Interchangeable Parts or Empowered Actors?

During the debrief following the video on our first day, we discussed the importance of everyone stepping up. We identified this work in medicine as a “team sport,” where all members must work together, communicating clearly, and having the power to take ownership of the tasks ahead. This is crucial in the provision of effective patient care, and it is unfortunate that these often-considered “soft skills” are minimized or absent from medical education and practice.

We also highlighted industries such as military and aviation, where teams also taking on high-risk yet different scenarios must work together and do so effectively. They minimize risk, keep clients safe, and experience nearly no adverse effects. In these industries, members of teams are conceptualized as interchangeable parts – cogs in the machine/part of the assembly line – yet also intelligent actors with capacity and power to step up.

Our conversations hinted at this idea that we want to empower all involved individuals, considered parts of teams, via institutional or structural mechanisms. Despite these, however, individuals will only feel confidence and support to do so as members of teams if teams are truly teams. We did not discuss the forces allowing for effective versus non-effective teams explicitly, but one of the major considerations is building relationships and seeing people as people. It is not enough to simply see an other person as an “other,” but rather as an essential partner in achieving a common aim. Building rapport, trust, and understanding is most significantly fostered through relationship. However, our educational programs do not reconcile this with the fact that depth of relationship cannot be encouraged if teams are constantly changing.

During the teeter-totter exercise today, we learned that a team from a previous camp spent all night after failing practicing and drilling, refining their technique so they could complete the task safely and efficiently under 7 minutes the next morning.
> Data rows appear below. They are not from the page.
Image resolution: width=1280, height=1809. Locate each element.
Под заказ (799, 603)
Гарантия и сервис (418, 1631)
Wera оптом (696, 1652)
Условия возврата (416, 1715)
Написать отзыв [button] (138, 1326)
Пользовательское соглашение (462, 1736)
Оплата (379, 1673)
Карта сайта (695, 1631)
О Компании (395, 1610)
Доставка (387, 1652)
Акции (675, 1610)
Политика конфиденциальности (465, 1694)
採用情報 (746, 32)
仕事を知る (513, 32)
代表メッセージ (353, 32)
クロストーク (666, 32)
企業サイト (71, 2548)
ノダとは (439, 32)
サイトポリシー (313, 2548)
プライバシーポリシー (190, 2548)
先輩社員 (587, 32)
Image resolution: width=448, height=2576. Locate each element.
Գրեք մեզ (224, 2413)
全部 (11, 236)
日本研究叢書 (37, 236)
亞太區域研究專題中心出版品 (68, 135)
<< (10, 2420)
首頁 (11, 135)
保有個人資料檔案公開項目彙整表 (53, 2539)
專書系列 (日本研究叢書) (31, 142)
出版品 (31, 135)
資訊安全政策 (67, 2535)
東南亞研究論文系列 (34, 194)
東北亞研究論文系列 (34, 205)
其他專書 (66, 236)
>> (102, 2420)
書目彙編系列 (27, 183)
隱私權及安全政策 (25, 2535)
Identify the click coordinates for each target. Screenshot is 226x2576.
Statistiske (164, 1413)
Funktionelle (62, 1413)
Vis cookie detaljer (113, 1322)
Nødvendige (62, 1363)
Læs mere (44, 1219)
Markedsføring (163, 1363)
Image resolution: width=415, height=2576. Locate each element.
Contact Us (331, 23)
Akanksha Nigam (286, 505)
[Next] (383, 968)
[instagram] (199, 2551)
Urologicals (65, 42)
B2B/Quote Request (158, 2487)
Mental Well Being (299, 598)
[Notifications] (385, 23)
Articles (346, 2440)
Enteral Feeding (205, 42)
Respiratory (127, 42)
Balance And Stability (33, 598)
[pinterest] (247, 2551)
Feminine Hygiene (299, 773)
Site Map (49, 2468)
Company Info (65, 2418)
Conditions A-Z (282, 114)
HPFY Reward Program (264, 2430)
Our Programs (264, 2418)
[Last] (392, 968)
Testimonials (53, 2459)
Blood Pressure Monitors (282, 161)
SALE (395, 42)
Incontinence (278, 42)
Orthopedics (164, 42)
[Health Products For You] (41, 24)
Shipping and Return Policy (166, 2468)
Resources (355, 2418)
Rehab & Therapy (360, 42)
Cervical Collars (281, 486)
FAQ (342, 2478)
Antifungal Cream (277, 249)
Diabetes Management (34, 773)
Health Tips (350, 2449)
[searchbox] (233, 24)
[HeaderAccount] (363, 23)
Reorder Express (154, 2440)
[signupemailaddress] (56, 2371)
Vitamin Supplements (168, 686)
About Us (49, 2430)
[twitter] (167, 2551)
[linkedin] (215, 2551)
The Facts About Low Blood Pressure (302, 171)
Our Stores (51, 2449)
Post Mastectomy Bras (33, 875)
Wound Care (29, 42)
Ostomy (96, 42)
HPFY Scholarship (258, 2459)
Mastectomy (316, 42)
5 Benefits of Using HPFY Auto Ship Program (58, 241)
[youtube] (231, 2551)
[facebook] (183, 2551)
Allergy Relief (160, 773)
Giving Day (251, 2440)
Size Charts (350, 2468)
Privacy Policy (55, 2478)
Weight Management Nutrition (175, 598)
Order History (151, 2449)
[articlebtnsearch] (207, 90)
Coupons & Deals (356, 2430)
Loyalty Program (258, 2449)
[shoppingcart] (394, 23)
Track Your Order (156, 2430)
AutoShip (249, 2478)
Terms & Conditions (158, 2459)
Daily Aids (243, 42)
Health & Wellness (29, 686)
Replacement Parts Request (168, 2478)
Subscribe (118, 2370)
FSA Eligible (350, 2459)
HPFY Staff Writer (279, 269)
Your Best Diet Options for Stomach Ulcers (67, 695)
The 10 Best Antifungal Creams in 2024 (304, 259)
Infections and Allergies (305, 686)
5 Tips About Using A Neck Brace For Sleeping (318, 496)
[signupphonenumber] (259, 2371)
What we tend to value is the relationship, not the techniques/approach that allow people to work together and achieve these outcomes.

In aviation and the military, effectiveness is not achieved via long-term relationship, yet it is seen as the holy grail in this work. Why is it different here? Instead, our future efforts should also consider the importance of tools to understand how we come across to others, common roles each individual falls into when working in teams (called role suctioning), and how to stabilize the changes of teams. I hope we get a chance to talk about how these other techniques and dimensions, such as personality, learning styles, and strengths, influence teams of any combination of individuals.